# Feature: Dynamic Application Policy

**Codify your team's decisions as authoritative truth.**

## The Problem: "It Depends"

Global standards (RFCs, OWASP) are binary: TLS verification is mandatory; SQL injection is forbidden.

But most engineering decisions are contextual:
- "This legacy service *must* use TLS 1.2 because clients are old."
- "All services in the `payment` namespace *must* have audit logging enabled."
- "The connection pool *must* be capped at 50 to prevent DB saturation."

Standard linters can't enforce these because they lack context. They see `min_version = "1.2"` as valid syntax. They don't know that for *this specific app*, it's a critical policy violation (if the policy was 1.3) or a mandatory requirement (if the policy is 1.2).

## The Solution: Policy as Data

Aphoria allows you to define a **Local Policy Corpus**. This file lives in your repo (`aphoria-policy.yaml`) and defines the authoritative truths for *this specific project*.

When Aphoria scans, it treats these rules as **Tier 0 (Regulatory)** — effectively overriding conflicting advice from vendors or general best practices.

### Example: `aphoria-policy.yaml`

```yaml
rules:
  # 1. Override a Vendor Default
  # Vendor says: "Default pool size is 100" (Tier 2)
  # Policy says: "We limit to 50" (Tier 0)
  - path: "code://rust/citadeldb/db/pool_size"
    predicate: "config_value"
    value: 50
    tier: "Regulatory"
    message: "Internal policy: max 50 connections to prevent potential storms."

  # 2. Enforce a Legacy Constraint
  # RFC says: "TLS 1.3 is SHOULD"
  # Policy says: "TLS 1.2 is MUST for legacy support"
  - path: "code://go/legacy-service/tls/version"
    predicate: "min_version"
    value: "1.2"
    tier: "Clinical"
    message: "Legacy clients (ATM network) require TLS 1.2 support."

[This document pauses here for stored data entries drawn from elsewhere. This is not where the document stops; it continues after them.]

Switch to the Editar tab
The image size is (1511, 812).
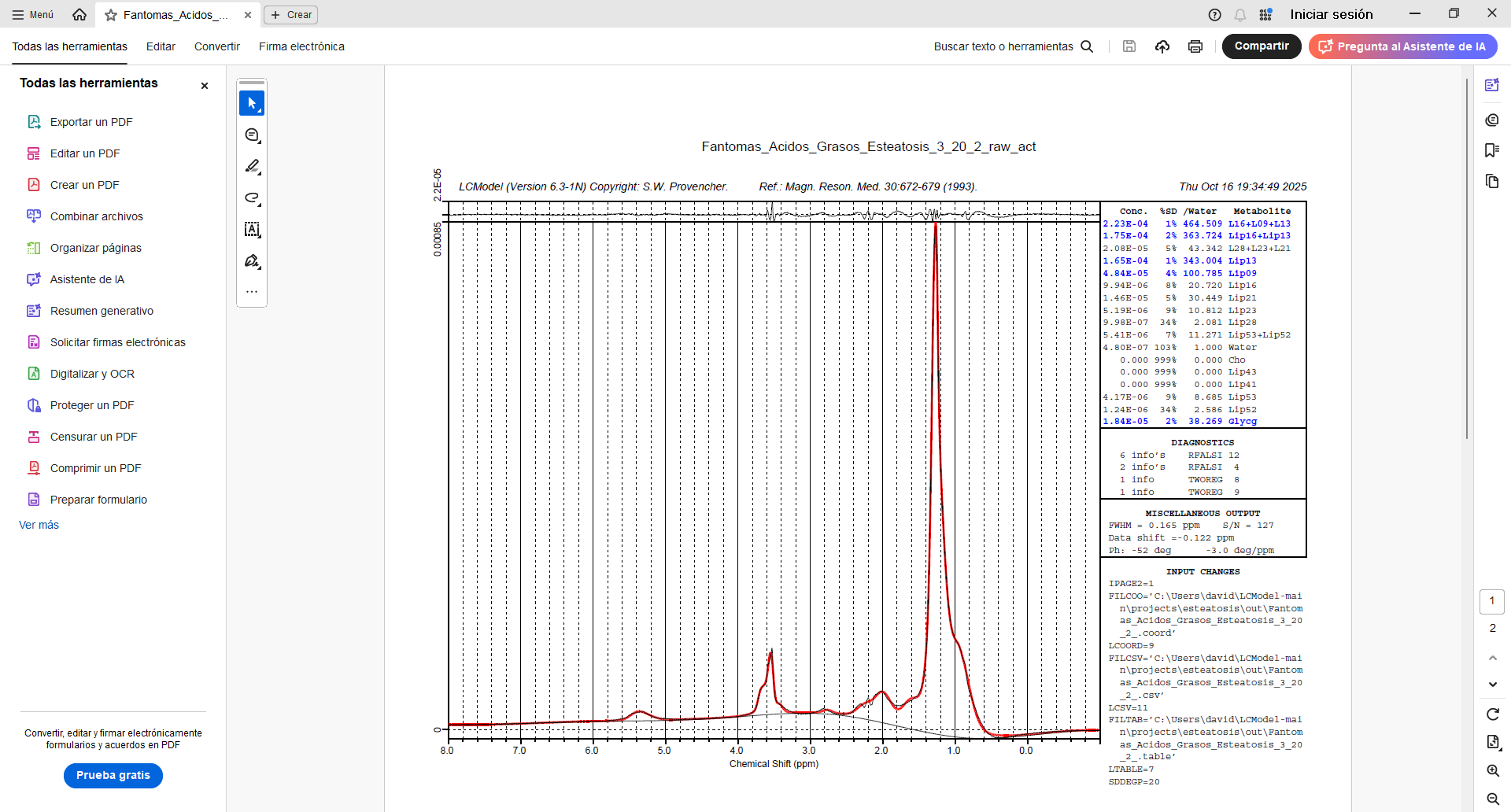(161, 46)
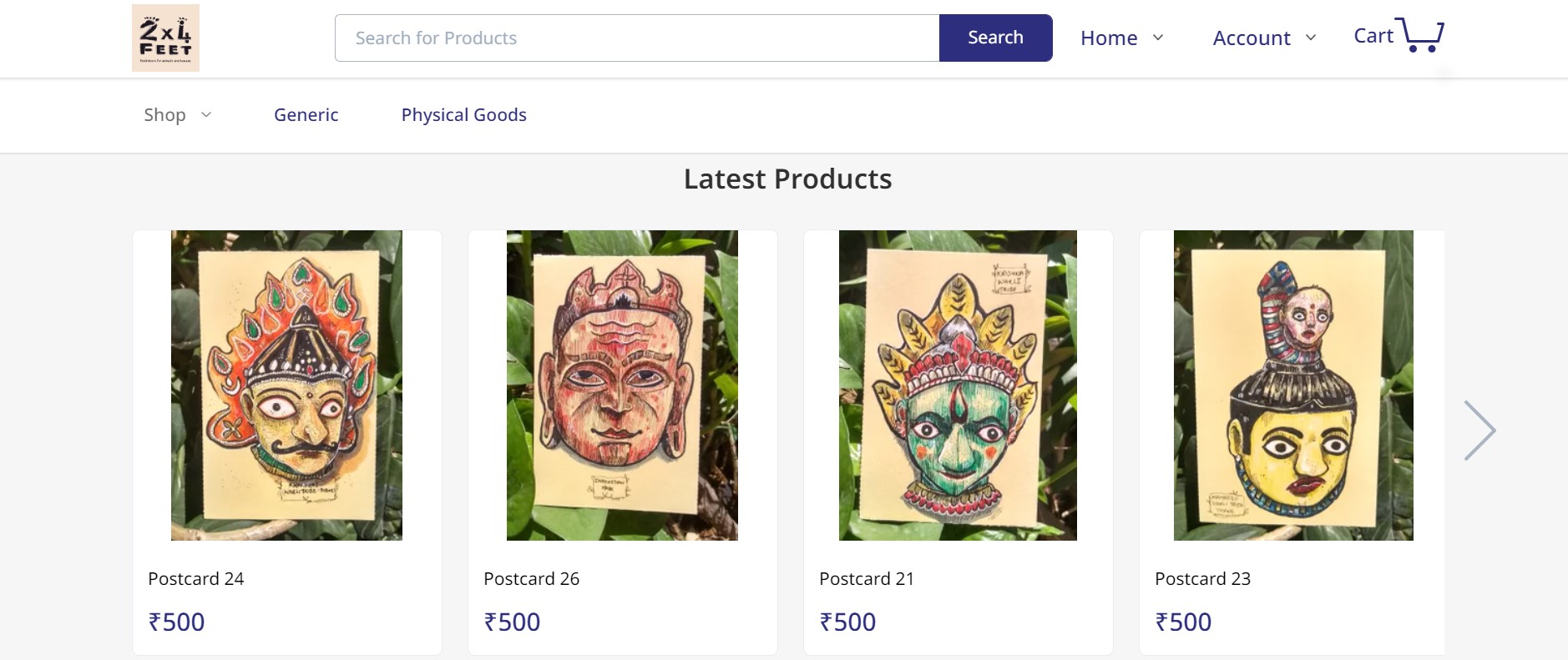Open the Physical Goods category
The image size is (1568, 660).
(463, 115)
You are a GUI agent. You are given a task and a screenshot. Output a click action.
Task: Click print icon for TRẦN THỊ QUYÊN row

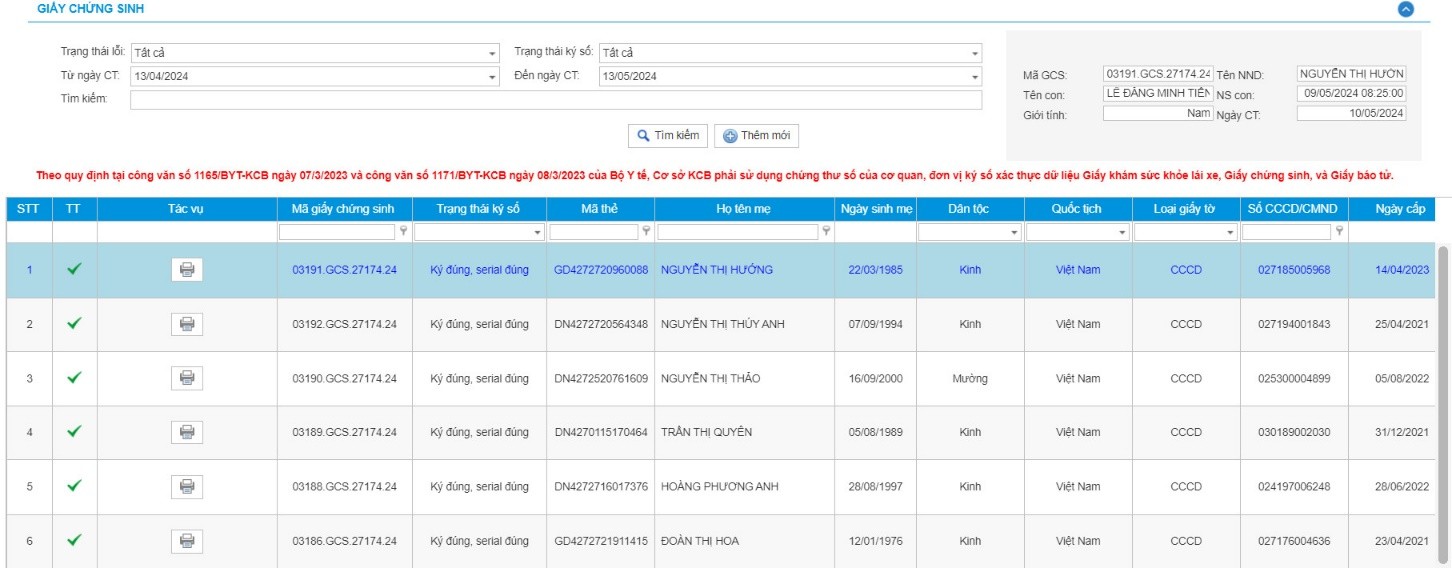tap(186, 432)
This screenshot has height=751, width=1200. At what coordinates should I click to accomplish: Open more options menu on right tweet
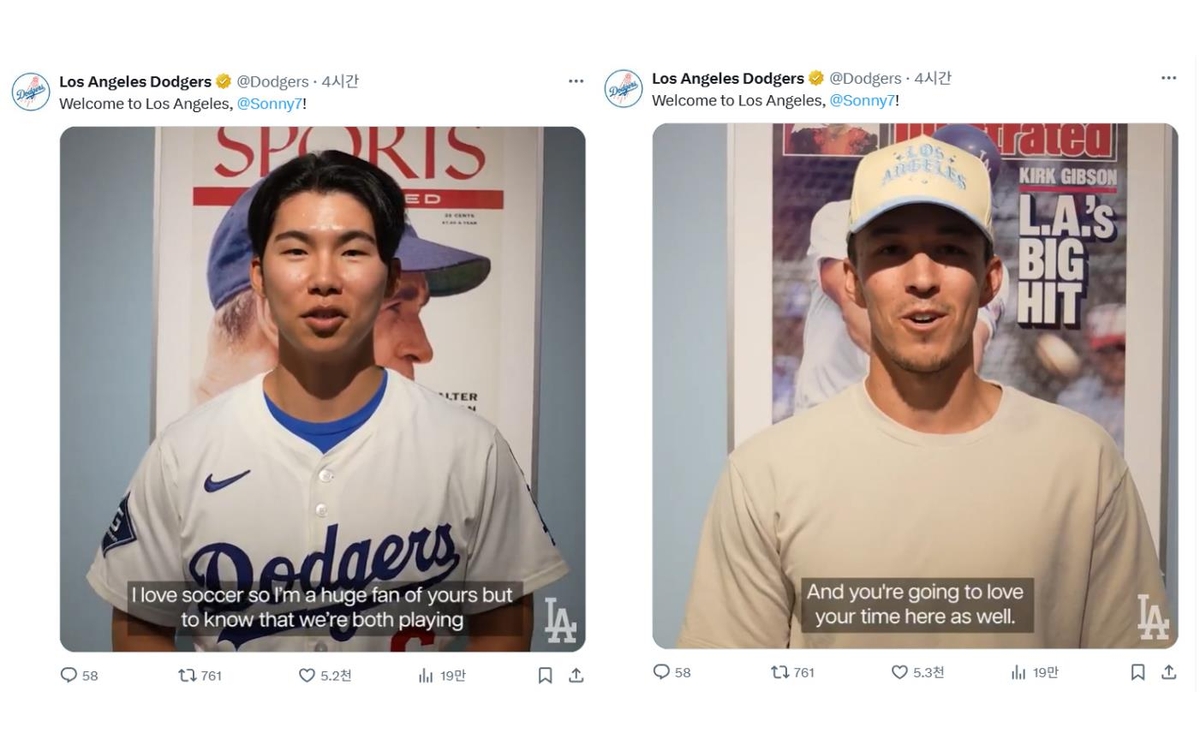pyautogui.click(x=1169, y=78)
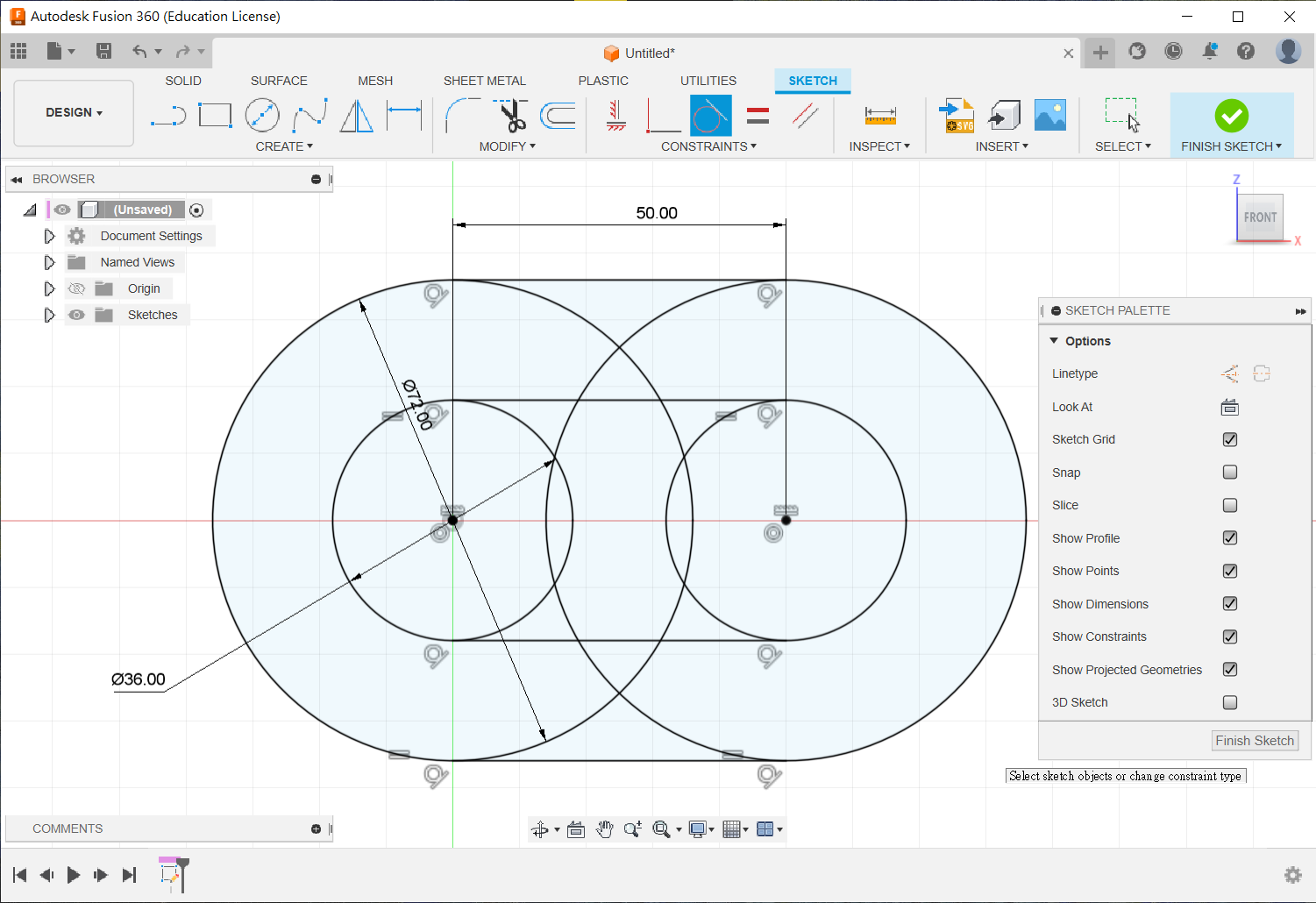This screenshot has height=903, width=1316.
Task: Hide Sketches folder using eye icon
Action: [77, 315]
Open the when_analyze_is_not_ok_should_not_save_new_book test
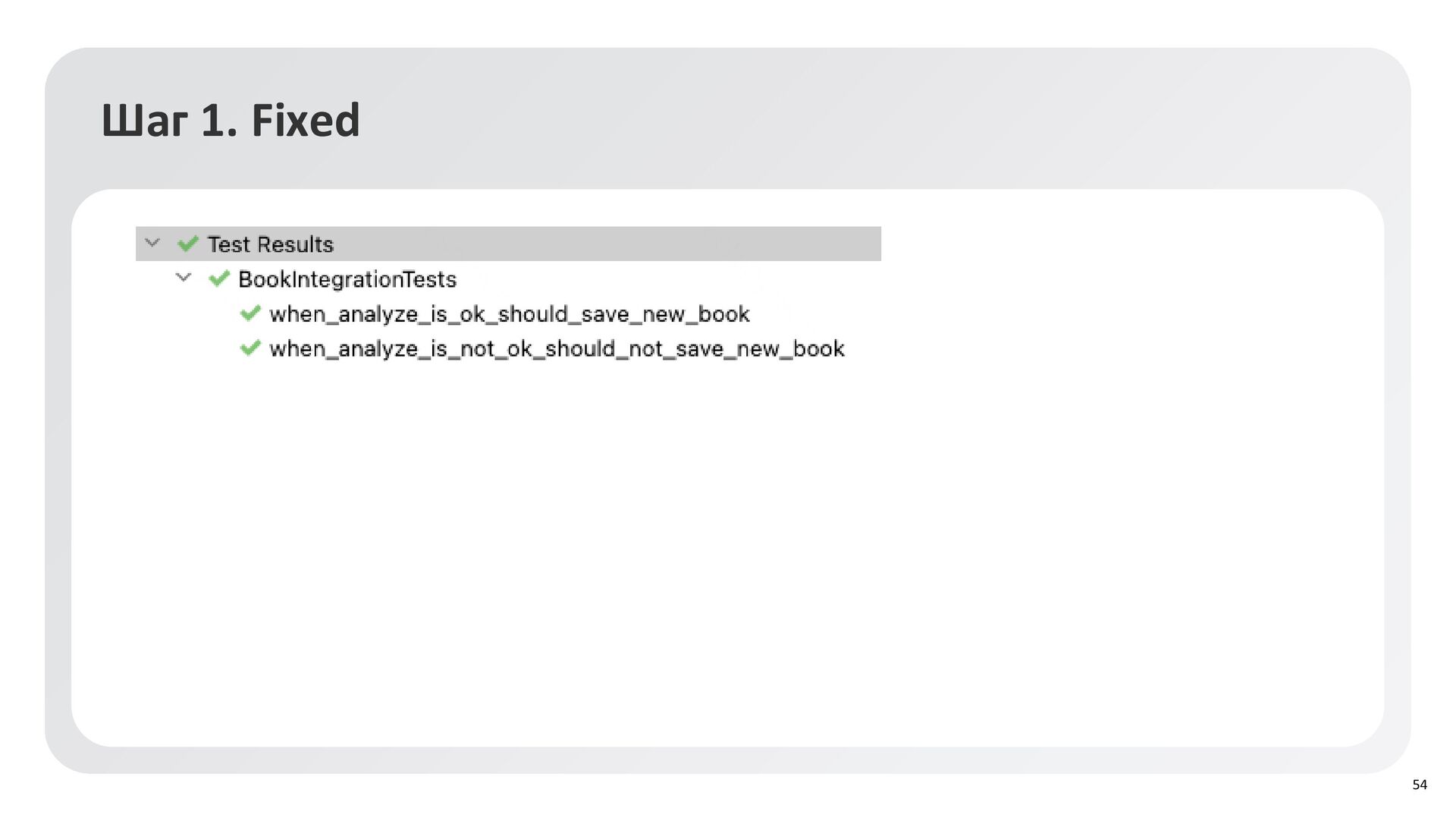The height and width of the screenshot is (821, 1456). [557, 349]
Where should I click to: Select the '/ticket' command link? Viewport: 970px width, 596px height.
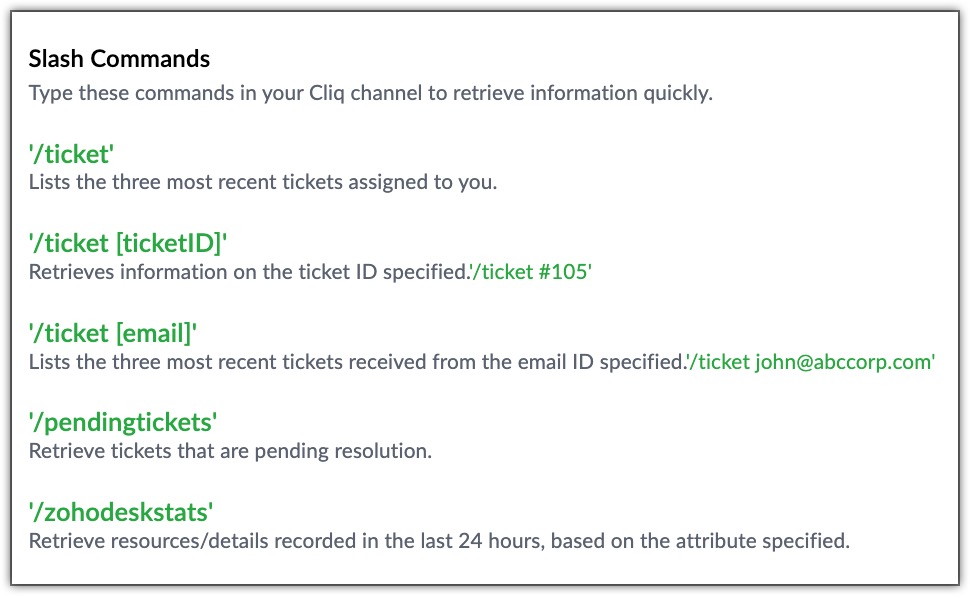pyautogui.click(x=71, y=154)
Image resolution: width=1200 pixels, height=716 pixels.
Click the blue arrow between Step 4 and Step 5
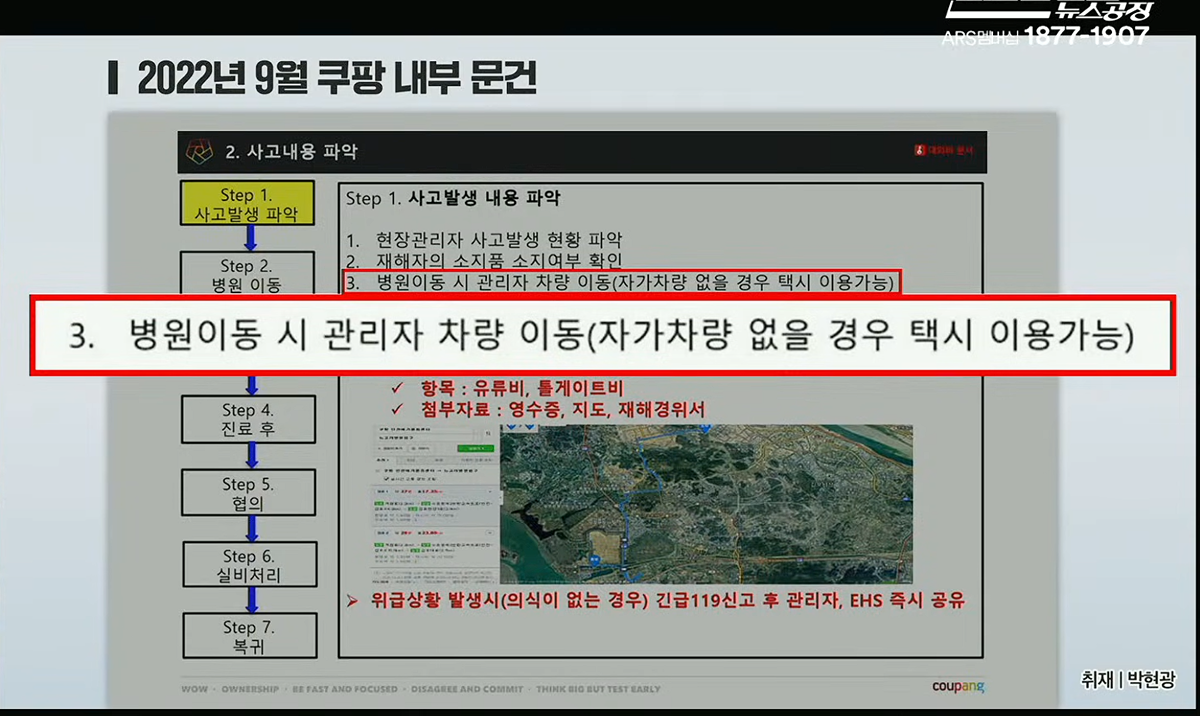click(250, 456)
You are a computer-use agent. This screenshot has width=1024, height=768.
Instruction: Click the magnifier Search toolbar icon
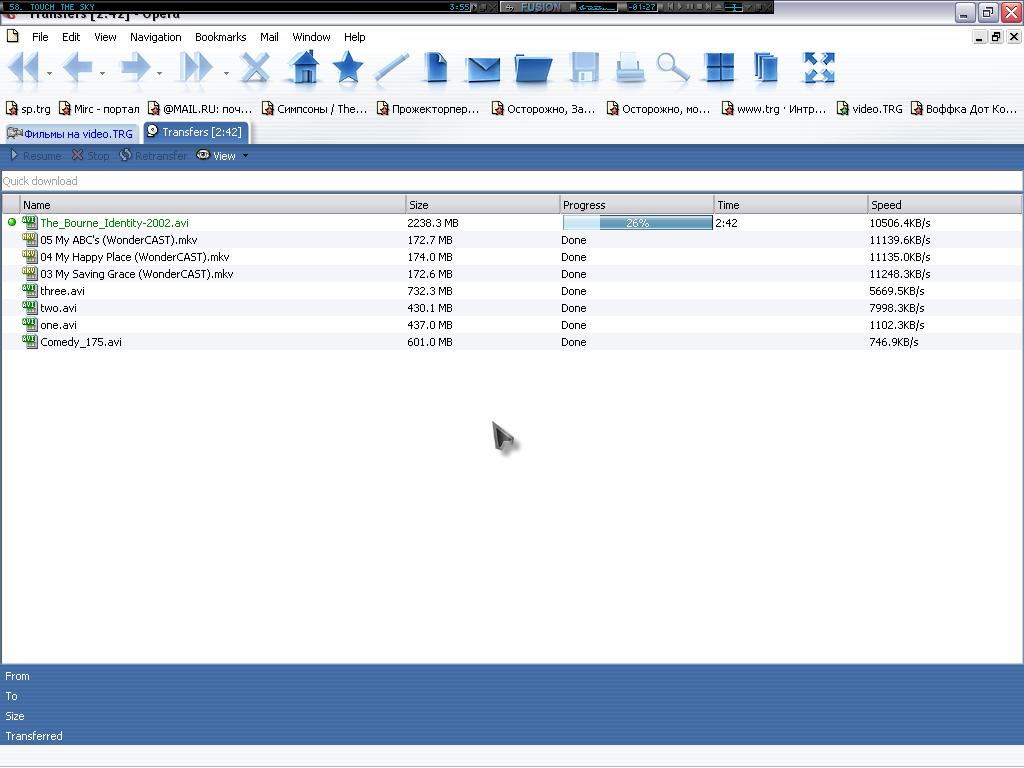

  # 3. Mandate a Specific Dependency Version
  - path: "code://python/data-science/dep/pandas/version"
    predicate: "installed_version"
    value: "2.1.0"
    tier: "Regulatory"
    message: "Must use pandas 2.1.0 due to regression in 2.2.x."
```

## How It Works

1.  **Ingestion:** On `aphoria scan`, the CLI reads `aphoria-policy.yaml`.
2.  **Assertion Creation:** Each rule is converted into a StemeDB Assertion with `SourceClass::Regulatory` (Tier 0) or `SourceClass::Clinical` (Tier 1).
3.  **Conflict Detection:** The query engine compares your code's extracted claims against these new assertions.
4.  **Enforcement:**
    *   If Code says `pool_size = 100` and Policy says `50` (Tier 0), the conflict score is high (BLOCK).
    *   The developer gets a clear error: *"Internal policy: max 50 connections..."*

## The Enterprise Lens

For complex organizations, Aphoria supports the **Enterprise Lens**. This lens automatically prioritizes:

1.  **Local Policy (Tier 0 Override)**
2.  **Regulatory Standards (RFC/NIST)**
3.  **Vendor Documentation**

This ensures that "Our Truth" wins locally, without polluting the global knowledge graph. You aren't claiming "TLS 1.2 is secure globally" (which is false); you are claiming "TLS 1.2 is required *here*" (which is true).

## Use Cases

*   **SRE Teams:** Distribute a shared `aphoria-policy.yaml` template to all microservices to enforce timeouts and retries.
*   **Security Teams:** Mandate specific crypto libraries or key rotation intervals that go beyond OWASP defaults.
*   **Platform Engineering:** Enforce standardized ports, logging formats, and health check endpoints across polyglot repos.